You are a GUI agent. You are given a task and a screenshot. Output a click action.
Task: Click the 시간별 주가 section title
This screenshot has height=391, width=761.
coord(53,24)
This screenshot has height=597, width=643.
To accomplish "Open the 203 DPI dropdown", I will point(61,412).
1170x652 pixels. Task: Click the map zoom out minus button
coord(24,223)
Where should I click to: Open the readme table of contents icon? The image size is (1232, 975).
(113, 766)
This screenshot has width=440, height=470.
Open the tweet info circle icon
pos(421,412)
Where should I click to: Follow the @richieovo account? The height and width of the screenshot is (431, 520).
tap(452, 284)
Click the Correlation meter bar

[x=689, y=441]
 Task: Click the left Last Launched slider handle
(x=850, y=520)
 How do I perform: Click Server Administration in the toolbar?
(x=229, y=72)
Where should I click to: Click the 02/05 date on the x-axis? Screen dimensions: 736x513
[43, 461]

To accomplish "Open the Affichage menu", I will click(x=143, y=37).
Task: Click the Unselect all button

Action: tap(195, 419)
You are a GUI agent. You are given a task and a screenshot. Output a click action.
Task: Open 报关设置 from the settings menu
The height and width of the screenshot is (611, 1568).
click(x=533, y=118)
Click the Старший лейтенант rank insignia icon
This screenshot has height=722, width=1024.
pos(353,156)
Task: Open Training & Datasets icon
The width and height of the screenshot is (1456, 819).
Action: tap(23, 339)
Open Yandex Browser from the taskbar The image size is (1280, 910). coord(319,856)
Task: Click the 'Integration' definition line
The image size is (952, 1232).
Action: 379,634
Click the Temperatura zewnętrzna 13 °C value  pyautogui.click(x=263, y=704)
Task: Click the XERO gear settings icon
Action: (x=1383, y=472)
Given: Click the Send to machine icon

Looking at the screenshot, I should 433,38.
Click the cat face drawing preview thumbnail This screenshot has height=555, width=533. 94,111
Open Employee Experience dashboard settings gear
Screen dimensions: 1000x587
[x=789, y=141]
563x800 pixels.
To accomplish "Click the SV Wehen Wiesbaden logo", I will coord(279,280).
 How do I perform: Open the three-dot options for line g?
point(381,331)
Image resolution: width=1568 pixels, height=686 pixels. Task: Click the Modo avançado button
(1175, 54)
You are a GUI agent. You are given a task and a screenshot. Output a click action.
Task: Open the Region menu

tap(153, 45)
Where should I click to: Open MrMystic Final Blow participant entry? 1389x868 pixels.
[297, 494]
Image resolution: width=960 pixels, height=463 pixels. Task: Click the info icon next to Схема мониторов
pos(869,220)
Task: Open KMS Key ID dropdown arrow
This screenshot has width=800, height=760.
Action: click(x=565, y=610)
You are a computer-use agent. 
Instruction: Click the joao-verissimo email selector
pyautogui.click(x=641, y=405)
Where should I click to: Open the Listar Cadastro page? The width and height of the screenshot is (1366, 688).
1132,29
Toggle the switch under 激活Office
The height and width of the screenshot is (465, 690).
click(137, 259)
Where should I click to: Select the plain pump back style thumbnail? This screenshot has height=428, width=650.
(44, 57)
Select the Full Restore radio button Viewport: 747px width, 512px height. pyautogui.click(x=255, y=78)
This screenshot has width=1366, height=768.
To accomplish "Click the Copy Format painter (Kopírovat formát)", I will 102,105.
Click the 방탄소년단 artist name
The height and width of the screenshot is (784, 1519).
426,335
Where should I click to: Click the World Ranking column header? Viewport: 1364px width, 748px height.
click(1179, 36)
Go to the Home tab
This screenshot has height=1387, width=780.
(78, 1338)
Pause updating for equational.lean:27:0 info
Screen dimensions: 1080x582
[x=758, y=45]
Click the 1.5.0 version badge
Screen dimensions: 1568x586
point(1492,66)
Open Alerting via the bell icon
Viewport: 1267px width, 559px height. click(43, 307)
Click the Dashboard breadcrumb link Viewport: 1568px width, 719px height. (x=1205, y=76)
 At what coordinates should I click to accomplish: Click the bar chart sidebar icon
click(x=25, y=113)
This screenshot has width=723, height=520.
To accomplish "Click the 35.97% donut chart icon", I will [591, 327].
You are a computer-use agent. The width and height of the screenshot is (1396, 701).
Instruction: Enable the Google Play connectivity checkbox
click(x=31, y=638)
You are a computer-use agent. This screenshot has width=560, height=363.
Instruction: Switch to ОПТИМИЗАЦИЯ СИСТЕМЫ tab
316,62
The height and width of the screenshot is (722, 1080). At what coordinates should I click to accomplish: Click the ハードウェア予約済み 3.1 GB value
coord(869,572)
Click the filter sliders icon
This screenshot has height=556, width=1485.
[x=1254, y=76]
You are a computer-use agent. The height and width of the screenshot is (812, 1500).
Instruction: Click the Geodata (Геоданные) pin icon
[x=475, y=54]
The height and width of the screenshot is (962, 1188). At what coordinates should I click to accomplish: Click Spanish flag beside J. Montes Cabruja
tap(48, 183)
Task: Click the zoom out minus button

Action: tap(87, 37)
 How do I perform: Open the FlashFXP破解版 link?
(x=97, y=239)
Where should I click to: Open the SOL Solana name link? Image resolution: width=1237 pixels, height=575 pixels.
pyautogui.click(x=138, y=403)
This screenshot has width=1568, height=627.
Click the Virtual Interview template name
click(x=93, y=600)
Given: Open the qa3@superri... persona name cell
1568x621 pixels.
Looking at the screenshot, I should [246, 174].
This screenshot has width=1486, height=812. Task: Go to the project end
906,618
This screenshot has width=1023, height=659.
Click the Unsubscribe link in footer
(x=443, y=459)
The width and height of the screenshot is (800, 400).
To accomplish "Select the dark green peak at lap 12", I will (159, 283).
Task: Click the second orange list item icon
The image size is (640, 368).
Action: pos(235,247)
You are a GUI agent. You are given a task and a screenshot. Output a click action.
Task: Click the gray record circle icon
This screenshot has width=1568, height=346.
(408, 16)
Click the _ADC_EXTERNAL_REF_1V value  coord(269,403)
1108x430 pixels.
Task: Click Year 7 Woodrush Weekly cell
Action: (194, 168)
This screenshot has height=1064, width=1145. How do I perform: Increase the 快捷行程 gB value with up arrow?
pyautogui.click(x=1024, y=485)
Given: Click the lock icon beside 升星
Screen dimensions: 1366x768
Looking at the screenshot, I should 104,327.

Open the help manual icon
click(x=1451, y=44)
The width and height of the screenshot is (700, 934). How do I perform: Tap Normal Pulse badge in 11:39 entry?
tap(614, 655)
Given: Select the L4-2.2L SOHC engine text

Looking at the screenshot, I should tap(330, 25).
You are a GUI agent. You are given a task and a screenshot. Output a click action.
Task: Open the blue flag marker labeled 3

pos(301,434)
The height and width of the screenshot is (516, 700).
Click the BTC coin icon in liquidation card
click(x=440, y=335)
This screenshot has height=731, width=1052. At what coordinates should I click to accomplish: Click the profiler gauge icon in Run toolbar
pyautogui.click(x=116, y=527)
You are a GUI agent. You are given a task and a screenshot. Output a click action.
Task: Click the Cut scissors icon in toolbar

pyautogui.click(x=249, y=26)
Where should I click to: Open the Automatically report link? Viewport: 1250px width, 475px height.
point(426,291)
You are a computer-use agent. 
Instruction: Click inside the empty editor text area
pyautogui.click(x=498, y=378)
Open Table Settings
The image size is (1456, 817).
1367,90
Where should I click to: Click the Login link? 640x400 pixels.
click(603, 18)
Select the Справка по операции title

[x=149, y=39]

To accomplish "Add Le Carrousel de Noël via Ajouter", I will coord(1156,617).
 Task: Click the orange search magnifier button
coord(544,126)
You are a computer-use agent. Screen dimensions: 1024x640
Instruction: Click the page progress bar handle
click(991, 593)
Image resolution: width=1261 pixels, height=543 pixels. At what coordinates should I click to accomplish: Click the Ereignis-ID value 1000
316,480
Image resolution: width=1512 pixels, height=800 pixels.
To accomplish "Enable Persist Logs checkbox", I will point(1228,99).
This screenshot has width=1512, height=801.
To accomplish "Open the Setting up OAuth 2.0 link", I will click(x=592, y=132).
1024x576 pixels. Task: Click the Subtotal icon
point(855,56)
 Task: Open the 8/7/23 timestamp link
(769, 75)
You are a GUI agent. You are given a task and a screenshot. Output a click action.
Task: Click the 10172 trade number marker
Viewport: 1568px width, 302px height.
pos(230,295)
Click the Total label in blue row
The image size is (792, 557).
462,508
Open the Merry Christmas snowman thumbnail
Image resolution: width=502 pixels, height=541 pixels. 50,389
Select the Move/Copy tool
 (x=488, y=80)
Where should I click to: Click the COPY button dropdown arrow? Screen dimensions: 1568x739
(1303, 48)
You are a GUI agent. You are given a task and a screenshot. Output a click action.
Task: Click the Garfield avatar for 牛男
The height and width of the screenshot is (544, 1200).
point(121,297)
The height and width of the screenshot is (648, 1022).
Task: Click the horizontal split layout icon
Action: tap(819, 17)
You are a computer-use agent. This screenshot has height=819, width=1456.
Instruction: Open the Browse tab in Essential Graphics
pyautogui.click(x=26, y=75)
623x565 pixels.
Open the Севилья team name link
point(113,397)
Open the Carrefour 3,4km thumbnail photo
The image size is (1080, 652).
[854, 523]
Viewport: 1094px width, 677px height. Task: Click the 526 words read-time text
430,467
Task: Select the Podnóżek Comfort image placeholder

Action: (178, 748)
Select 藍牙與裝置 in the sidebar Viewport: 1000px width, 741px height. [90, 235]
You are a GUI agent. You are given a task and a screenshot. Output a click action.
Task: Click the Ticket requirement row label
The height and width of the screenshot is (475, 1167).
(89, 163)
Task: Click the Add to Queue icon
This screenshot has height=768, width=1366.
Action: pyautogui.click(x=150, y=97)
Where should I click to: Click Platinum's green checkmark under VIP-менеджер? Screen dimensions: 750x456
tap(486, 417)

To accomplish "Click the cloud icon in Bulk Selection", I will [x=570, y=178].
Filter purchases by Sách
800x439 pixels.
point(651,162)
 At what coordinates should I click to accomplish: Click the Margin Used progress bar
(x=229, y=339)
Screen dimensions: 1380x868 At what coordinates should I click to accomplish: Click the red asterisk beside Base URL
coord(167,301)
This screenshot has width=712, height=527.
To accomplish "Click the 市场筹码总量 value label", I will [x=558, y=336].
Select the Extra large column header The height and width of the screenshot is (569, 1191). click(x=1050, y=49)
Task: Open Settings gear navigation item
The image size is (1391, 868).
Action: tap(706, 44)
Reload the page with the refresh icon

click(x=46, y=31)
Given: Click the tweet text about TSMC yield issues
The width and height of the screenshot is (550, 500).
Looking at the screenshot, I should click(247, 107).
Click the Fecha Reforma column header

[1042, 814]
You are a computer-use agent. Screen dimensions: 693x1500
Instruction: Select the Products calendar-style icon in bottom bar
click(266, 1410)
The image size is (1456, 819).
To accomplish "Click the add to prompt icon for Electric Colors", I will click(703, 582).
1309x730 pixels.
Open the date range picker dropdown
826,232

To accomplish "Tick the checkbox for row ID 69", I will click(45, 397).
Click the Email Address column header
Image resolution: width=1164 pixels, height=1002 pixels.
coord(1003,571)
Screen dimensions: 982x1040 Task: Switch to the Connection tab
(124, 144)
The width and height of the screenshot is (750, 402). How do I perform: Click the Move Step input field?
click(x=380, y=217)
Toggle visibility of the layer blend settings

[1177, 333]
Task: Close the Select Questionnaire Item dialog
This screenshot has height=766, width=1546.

□ □ □

Return the lines above, from the one containing "Toggle visibility of the layer blend settings" to the end, exactly as they stand.

> **Response to the task**
Toggle visibility of the layer blend settings

[1177, 333]
Task: Close the Select Questionnaire Item dialog
This screenshot has height=766, width=1546.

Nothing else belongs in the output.